__Problem details__
Word for word, restate each of the records below.
━━━━━ Extracted entries
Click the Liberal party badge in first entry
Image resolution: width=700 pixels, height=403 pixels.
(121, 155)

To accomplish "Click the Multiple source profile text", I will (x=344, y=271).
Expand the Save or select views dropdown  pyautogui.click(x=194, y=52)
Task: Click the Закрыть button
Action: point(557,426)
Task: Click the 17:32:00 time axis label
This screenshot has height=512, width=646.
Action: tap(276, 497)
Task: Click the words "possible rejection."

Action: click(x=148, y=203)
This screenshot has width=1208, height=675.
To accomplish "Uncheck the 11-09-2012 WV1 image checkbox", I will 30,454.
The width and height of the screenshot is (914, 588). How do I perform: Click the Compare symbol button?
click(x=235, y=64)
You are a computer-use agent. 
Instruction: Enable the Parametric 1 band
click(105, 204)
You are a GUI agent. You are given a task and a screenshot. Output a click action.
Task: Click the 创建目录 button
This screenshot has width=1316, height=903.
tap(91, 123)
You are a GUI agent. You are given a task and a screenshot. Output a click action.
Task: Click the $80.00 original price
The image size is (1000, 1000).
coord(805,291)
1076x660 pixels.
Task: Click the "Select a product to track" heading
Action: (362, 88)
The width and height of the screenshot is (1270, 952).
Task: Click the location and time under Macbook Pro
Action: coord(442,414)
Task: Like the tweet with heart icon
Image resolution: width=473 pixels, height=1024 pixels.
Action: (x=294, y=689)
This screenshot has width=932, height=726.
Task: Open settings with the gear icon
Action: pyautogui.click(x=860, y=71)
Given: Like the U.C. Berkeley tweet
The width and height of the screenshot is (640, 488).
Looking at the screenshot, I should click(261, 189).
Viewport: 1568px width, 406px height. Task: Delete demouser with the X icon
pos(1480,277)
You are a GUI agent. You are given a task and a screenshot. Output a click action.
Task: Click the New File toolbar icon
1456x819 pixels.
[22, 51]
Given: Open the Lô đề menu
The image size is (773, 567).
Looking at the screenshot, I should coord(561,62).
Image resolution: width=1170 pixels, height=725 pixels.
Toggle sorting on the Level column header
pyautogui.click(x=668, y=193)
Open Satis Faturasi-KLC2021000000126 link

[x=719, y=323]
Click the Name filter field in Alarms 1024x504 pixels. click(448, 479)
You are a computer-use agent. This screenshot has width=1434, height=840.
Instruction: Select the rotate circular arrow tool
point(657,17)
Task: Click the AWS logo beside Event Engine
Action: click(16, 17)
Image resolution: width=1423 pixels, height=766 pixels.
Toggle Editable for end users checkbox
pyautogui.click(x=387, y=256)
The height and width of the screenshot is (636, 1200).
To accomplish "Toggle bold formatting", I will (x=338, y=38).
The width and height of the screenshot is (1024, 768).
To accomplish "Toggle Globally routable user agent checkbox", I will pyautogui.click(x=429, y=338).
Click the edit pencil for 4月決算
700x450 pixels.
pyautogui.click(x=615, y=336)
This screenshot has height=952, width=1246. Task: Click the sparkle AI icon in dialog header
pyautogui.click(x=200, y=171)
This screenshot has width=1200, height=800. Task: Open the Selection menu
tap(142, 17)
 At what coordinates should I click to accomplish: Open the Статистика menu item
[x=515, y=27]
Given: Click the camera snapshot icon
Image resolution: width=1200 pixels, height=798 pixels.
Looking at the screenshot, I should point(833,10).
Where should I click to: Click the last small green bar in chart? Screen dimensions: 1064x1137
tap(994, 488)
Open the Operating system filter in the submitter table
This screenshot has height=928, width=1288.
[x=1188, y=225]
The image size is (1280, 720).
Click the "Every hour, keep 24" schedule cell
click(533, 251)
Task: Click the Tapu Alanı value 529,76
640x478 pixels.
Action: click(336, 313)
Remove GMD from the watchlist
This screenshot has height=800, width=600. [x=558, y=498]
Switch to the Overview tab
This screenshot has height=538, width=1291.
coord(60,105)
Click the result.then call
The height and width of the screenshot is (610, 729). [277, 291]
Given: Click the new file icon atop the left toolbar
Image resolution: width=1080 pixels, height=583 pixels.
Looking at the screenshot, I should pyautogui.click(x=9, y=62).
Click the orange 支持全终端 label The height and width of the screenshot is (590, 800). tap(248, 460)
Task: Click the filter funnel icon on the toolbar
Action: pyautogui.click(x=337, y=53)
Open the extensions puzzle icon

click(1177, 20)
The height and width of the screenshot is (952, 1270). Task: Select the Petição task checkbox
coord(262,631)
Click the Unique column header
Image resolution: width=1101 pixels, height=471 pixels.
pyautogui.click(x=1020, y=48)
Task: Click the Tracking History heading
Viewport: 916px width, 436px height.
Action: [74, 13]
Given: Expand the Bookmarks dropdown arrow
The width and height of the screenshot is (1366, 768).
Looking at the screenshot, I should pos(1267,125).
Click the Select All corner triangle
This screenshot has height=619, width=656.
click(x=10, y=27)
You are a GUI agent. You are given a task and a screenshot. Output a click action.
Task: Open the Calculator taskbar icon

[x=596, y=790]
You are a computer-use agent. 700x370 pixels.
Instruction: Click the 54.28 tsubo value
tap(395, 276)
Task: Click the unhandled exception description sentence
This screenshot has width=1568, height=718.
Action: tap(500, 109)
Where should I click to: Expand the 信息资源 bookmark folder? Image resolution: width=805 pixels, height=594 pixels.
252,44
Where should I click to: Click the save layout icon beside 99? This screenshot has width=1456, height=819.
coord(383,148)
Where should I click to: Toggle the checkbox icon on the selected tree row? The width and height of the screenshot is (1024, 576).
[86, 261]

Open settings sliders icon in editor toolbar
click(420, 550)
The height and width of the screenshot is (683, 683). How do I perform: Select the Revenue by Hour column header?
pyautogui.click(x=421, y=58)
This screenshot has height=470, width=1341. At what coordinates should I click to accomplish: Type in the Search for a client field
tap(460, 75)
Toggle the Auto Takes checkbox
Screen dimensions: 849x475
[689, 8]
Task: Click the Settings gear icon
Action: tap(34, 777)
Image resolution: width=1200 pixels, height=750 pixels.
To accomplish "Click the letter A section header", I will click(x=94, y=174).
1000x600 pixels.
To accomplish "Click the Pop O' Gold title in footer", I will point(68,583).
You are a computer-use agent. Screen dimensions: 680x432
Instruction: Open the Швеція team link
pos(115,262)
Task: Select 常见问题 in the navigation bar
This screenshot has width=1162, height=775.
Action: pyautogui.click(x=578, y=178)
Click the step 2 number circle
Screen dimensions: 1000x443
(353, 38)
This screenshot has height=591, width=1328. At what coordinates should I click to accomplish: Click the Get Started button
━━━━━━━━━━
__Expected answer__
Click the Liberal party badge in first entry
Image resolution: width=700 pixels, height=403 pixels.
(121, 155)

To accomplish "Click the Multiple source profile text", I will (x=344, y=271).
Expand the Save or select views dropdown  pyautogui.click(x=194, y=52)
Task: Click the Закрыть button
Action: point(557,426)
Task: Click the 17:32:00 time axis label
This screenshot has height=512, width=646.
Action: tap(276, 497)
Task: Click the words "possible rejection."

Action: click(x=148, y=203)
This screenshot has width=1208, height=675.
To accomplish "Uncheck the 11-09-2012 WV1 image checkbox", I will 30,454.
The width and height of the screenshot is (914, 588). How do I perform: Click the Compare symbol button?
click(x=235, y=64)
You are a computer-use agent. 
Instruction: Enable the Parametric 1 band
click(105, 204)
You are a GUI agent. You are given a task and a screenshot. Output a click action.
Task: Click the 创建目录 button
This screenshot has width=1316, height=903.
tap(91, 123)
You are a GUI agent. You are given a task and a screenshot. Output a click action.
Task: Click the $80.00 original price
The image size is (1000, 1000).
coord(805,291)
1076x660 pixels.
Task: Click the "Select a product to track" heading
Action: (362, 88)
The width and height of the screenshot is (1270, 952).
Task: Click the location and time under Macbook Pro
Action: coord(442,414)
Task: Like the tweet with heart icon
Image resolution: width=473 pixels, height=1024 pixels.
Action: (x=294, y=689)
This screenshot has width=932, height=726.
Task: Open settings with the gear icon
Action: pyautogui.click(x=860, y=71)
Given: Like the U.C. Berkeley tweet
The width and height of the screenshot is (640, 488).
Looking at the screenshot, I should click(261, 189).
Viewport: 1568px width, 406px height. Task: Delete demouser with the X icon
pos(1480,277)
You are a GUI agent. You are given a task and a screenshot. Output a click action.
Task: Click the New File toolbar icon
1456x819 pixels.
[22, 51]
Given: Open the Lô đề menu
The image size is (773, 567).
Looking at the screenshot, I should coord(561,62).
Image resolution: width=1170 pixels, height=725 pixels.
Toggle sorting on the Level column header
pyautogui.click(x=668, y=193)
Open Satis Faturasi-KLC2021000000126 link

[x=719, y=323]
Click the Name filter field in Alarms 1024x504 pixels. click(448, 479)
You are a computer-use agent. This screenshot has width=1434, height=840.
Instruction: Select the rotate circular arrow tool
point(657,17)
Task: Click the AWS logo beside Event Engine
Action: click(16, 17)
Image resolution: width=1423 pixels, height=766 pixels.
Toggle Editable for end users checkbox
pyautogui.click(x=387, y=256)
The height and width of the screenshot is (636, 1200).
To accomplish "Toggle bold formatting", I will (x=338, y=38).
The width and height of the screenshot is (1024, 768).
To accomplish "Toggle Globally routable user agent checkbox", I will pyautogui.click(x=429, y=338).
Click the edit pencil for 4月決算
700x450 pixels.
pyautogui.click(x=615, y=336)
This screenshot has height=952, width=1246. Task: Click the sparkle AI icon in dialog header
pyautogui.click(x=200, y=171)
This screenshot has width=1200, height=800. Task: Open the Selection menu
tap(142, 17)
 At what coordinates should I click to accomplish: Open the Статистика menu item
[x=515, y=27]
Given: Click the camera snapshot icon
Image resolution: width=1200 pixels, height=798 pixels.
Looking at the screenshot, I should point(833,10).
Where should I click to: Click the last small green bar in chart? Screen dimensions: 1064x1137
tap(994, 488)
Open the Operating system filter in the submitter table
This screenshot has height=928, width=1288.
[x=1188, y=225]
The image size is (1280, 720).
Click the "Every hour, keep 24" schedule cell
click(533, 251)
Task: Click the Tapu Alanı value 529,76
640x478 pixels.
Action: click(336, 313)
Remove GMD from the watchlist
This screenshot has height=800, width=600. [x=558, y=498]
Switch to the Overview tab
This screenshot has height=538, width=1291.
coord(60,105)
Click the result.then call
The height and width of the screenshot is (610, 729). [277, 291]
Given: Click the new file icon atop the left toolbar
Image resolution: width=1080 pixels, height=583 pixels.
Looking at the screenshot, I should pyautogui.click(x=9, y=62).
Click the orange 支持全终端 label The height and width of the screenshot is (590, 800). tap(248, 460)
Task: Click the filter funnel icon on the toolbar
Action: pyautogui.click(x=337, y=53)
Open the extensions puzzle icon

click(1177, 20)
The height and width of the screenshot is (952, 1270). Task: Select the Petição task checkbox
coord(262,631)
Click the Unique column header
Image resolution: width=1101 pixels, height=471 pixels.
pyautogui.click(x=1020, y=48)
Task: Click the Tracking History heading
Viewport: 916px width, 436px height.
Action: [74, 13]
Given: Expand the Bookmarks dropdown arrow
The width and height of the screenshot is (1366, 768).
Looking at the screenshot, I should pos(1267,125).
Click the Select All corner triangle
This screenshot has height=619, width=656.
click(x=10, y=27)
You are a GUI agent. You are given a task and a screenshot. Output a click action.
Task: Open the Calculator taskbar icon

[x=596, y=790]
You are a computer-use agent. 700x370 pixels.
Instruction: Click the 54.28 tsubo value
tap(395, 276)
Task: Click the unhandled exception description sentence
This screenshot has width=1568, height=718.
Action: tap(500, 109)
Where should I click to: Expand the 信息资源 bookmark folder? Image resolution: width=805 pixels, height=594 pixels.
252,44
Where should I click to: Click the save layout icon beside 99? This screenshot has width=1456, height=819.
coord(383,148)
Where should I click to: Toggle the checkbox icon on the selected tree row? The width and height of the screenshot is (1024, 576).
[86, 261]

Open settings sliders icon in editor toolbar
click(420, 550)
The height and width of the screenshot is (683, 683). How do I perform: Select the Revenue by Hour column header?
pyautogui.click(x=421, y=58)
This screenshot has height=470, width=1341. At what coordinates should I click to accomplish: Type in the Search for a client field
tap(460, 75)
Toggle the Auto Takes checkbox
Screen dimensions: 849x475
[689, 8]
Task: Click the Settings gear icon
Action: tap(34, 777)
Image resolution: width=1200 pixels, height=750 pixels.
To accomplish "Click the letter A section header", I will click(x=94, y=174).
1000x600 pixels.
To accomplish "Click the Pop O' Gold title in footer", I will point(68,583).
You are a computer-use agent. Screen dimensions: 680x432
Instruction: Open the Швеція team link
pos(115,262)
Task: Select 常见问题 in the navigation bar
This screenshot has width=1162, height=775.
Action: pyautogui.click(x=578, y=178)
Click the step 2 number circle
Screen dimensions: 1000x443
(353, 38)
This screenshot has height=591, width=1328. At what coordinates should I click to accomplish: Click the Get Started button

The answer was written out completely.